▶ _Brief 1_: In the article on pedestrianizing streets, how many kilometers of inner-city streets does Milan's Strade Aperte plan transform?
▶ _Brief 2_: Please write a continuation of the article on pedestrianizing streets, starting after its final sentence.

++++ Source document

A new vision for our towns and cities

Our small mountain towns are joining the ranks of world-class cities in pedestrianizing streets in the downtown core.  The Towns of Banff and Canmore are mirroring actions in big cities like Paris, New York and Milan to make more space on downtown streets for people to maintain social distance while enjoying the commercial and recreational activities that our towns have to offer.

Whether this should be a short-term reaction to an immediate problem or an enduring solution towards addressing deep-rooted challenges in our towns is worth considering.

Across the world, measures to control the COVID-19 pandemic have yielded inadvertent but welcome environmental benefits:  cleaner air, decreased carbon dioxide emissions, decreased pressures on wildlife.  People and policymakers have seen what their cities can look like without traffic congestion and air pollution.  Liking what they are seeing, and feeling that it was a state worth preserving, they are taking bold action now. 

Milan has accelerated its Strade Aperte (Open Streets) plan by a decade from 2030 to 2020 to transform 35km of inner-city streets, prioritizing pedestrian and cyclists over motor vehicles. Likewise, Paris is reserving 30 streets and 50km of car lanes for pedestrians and cyclists, respectively, and Mayor Hidalgo has predicted that some of these changes could become permanent.  

In Canada, several large cities are seizing the window of opportunity presented by post-COVID-19 recovery to accelerate changes to make cities more sustainable, equitable and livable.  The 2020 Declaration for Resilience in Cities, signed by Mayors and Chief City Planners from Toronto, Vancouver, Montreal and Victoria among others, calls for responsible use of land, decarbonization of transportation systems and sustainability in built and natural environments. 

Let’s demonstrate that when our house is on fire, we can and will act quickly, decisively and effectively. 

In the Bow Valley we do not have big cities with big city problems.  However, we have small towns with significant visitation that gives rise to traffic congestion, parking problems, and reduced enjoyment for visitors and locals alike. 

What can we learn from the experience of other urban centres who experience similar problems? 

Reducing vehicle dominance and replacing car-oriented urban spaces with people-oriented spaces have economic, social, cultural and environmental benefits.  Bars, restaurants, retailers and artists all benefit from the increased foot traffic, liveliness and sociability of pedestrianized spaces.   

Our towns also have good intentions for environmental sustainability and written plans for decarbonization, waste diversion and ecosystem preservation. Dates for achieving key targets have been set out to 2050. 

But what we saw in the COVID-19 crisis is that when we are faced with a potentially devastating public health emergency, we can act swiftly and collaboratively in days to weeks to make sure people’s health, lives and livelihoods are protected.  Why don’t we leverage this success to treat climate change like the public health emergency it is? Let’s demonstrate that when our house is on fire, we can and will act quickly, decisively and effectively.

++++++++
++++ The data

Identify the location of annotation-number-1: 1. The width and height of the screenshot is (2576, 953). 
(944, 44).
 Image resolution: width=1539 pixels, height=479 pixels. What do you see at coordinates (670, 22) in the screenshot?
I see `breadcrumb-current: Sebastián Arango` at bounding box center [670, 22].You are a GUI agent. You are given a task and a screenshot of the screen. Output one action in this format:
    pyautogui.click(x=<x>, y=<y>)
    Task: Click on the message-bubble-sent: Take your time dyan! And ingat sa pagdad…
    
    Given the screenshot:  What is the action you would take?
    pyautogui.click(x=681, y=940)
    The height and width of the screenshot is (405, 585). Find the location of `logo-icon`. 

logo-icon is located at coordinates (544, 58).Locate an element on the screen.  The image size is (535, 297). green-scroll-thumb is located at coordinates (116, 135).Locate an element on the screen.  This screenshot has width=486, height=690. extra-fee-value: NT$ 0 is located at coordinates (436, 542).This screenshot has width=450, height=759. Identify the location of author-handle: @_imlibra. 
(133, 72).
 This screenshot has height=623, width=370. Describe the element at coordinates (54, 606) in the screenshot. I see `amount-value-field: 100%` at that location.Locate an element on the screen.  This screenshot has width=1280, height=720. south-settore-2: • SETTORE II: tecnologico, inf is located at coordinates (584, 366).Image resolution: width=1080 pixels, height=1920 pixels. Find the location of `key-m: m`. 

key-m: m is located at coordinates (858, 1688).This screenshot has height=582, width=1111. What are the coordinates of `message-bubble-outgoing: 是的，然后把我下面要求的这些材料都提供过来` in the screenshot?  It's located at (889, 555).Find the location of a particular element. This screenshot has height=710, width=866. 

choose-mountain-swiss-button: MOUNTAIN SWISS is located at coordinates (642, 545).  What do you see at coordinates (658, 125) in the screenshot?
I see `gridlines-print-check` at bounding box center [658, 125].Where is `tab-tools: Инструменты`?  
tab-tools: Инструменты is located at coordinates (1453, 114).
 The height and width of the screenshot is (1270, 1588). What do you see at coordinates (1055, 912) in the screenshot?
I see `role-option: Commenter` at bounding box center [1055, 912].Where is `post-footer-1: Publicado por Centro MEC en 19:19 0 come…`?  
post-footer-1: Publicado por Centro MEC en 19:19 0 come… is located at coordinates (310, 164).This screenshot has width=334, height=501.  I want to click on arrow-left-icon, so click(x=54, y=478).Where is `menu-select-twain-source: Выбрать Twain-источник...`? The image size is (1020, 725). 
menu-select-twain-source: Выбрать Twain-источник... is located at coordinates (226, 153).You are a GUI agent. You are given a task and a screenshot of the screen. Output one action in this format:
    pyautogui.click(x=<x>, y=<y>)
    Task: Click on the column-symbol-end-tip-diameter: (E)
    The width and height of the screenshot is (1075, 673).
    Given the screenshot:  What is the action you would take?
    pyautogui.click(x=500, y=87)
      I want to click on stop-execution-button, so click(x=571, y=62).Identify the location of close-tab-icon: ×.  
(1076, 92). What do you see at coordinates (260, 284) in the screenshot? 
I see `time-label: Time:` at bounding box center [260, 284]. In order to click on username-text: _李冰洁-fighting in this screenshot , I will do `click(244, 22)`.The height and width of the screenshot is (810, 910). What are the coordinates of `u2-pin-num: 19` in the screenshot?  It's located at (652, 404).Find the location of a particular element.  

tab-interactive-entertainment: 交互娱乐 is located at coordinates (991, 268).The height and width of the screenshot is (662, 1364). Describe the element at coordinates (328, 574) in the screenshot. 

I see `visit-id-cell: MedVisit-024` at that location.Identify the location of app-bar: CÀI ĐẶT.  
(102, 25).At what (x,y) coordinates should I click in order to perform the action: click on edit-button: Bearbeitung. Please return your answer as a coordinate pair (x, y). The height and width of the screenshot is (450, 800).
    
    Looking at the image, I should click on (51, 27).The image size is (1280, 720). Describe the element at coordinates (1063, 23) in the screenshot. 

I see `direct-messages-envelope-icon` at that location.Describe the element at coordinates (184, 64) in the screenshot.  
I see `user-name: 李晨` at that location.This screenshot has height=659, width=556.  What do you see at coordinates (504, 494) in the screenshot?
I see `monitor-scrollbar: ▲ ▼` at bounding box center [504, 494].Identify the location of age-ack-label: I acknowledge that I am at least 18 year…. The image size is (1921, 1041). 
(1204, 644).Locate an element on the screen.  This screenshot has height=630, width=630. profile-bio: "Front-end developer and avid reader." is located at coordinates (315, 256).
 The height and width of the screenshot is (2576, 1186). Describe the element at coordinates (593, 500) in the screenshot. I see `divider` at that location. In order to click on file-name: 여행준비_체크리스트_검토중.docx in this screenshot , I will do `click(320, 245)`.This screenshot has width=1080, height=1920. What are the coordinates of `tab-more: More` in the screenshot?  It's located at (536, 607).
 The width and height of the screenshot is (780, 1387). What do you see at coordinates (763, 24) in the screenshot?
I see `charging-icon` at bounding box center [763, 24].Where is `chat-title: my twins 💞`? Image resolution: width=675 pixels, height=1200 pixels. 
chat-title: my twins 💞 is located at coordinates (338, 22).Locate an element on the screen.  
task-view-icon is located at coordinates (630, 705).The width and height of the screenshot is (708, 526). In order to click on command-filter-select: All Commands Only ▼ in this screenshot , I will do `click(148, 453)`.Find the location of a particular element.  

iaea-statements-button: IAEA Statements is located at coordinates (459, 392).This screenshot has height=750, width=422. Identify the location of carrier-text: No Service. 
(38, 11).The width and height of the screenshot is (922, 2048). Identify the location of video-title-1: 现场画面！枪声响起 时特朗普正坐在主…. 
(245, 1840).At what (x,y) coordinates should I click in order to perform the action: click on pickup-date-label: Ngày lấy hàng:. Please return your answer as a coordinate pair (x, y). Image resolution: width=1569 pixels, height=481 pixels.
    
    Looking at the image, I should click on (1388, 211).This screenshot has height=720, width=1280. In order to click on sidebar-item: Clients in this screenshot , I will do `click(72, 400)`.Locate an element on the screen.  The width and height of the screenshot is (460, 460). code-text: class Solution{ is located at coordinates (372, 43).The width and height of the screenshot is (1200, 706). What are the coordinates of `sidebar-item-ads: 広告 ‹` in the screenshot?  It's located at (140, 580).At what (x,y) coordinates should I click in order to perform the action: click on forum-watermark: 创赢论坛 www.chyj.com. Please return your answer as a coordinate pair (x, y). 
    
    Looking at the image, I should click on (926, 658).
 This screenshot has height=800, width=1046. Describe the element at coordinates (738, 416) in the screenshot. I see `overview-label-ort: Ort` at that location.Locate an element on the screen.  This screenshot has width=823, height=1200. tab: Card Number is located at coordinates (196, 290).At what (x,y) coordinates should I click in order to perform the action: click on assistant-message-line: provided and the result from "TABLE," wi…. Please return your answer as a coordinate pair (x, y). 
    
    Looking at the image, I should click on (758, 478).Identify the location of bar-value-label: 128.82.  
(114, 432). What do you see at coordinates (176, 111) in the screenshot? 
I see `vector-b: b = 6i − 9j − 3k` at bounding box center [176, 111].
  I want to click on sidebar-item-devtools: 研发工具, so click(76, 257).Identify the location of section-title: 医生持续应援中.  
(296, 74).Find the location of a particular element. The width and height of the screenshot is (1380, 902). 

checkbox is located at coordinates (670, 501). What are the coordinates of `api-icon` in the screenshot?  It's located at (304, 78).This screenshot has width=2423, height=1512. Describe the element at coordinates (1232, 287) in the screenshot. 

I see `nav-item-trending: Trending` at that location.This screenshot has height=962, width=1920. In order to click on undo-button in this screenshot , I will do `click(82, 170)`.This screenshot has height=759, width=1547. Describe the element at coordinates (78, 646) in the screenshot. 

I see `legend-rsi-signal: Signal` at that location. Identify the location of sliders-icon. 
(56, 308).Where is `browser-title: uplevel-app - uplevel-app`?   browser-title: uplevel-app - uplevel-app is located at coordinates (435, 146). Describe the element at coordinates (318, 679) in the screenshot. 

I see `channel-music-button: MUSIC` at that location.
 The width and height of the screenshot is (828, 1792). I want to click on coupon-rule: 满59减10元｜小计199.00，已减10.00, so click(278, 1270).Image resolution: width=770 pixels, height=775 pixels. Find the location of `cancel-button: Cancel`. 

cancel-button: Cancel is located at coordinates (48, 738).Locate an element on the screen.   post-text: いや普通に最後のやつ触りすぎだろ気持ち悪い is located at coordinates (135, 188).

++++++++

▶ _Written answer 1_: 35 km

▶ _Written answer 2_:
Finally, we need to reinvent our towns so they do not perpetuate the inequities that currently exist. Built environments such as sidewalks, public buildings and parks need to be accessible to all residents throughout their life.  Children, seniors and people with different physical abilities should feel safe moving about towns during winter and summer. 

Decent, affordable housing is needed to create mixed-income neighbourhoods that reflect the wider population and bridge people from different walks of life.  Food security and high-quality public transportation benefits everyone, but are essential for people with low incomes to ensure that they have access to good nutrition, employment and recreational opportunities. 

In the Bow Valley we don’t have the cachet of urban centres like Toronto, Paris and New York.  But we can learn from them and we too can seize the window of opportunity in the post-pandemic recovery period to re-imagine and re-invent our communities. 

Vamini Selvanandan © 2020. This work is licensed under a Creative Commons CC BY 4.0 license. This article was originally published in the Rocky Mountain Outlook on June 18, 2020. Photo credit: Ksenia Chernaya on Pexels.com

Further reading:

Re-imagining Work: We can do better

The COVID-19 pandemic has been a great revealer.  While creating new challenges, it is also shining a light on those problems in our society that we have chosen to ignore.   The pandemic has opened our eyes to the plight of seniors in long-term care, inadequate housing on reserves, and crowded shelters for the homeless.

As a result of the pandemic, we now see and appreciate the essential workers in our community – grocery clerks ensuring we can access food, cleaners keeping our facilities virus-free and health care aides caring for our seniors.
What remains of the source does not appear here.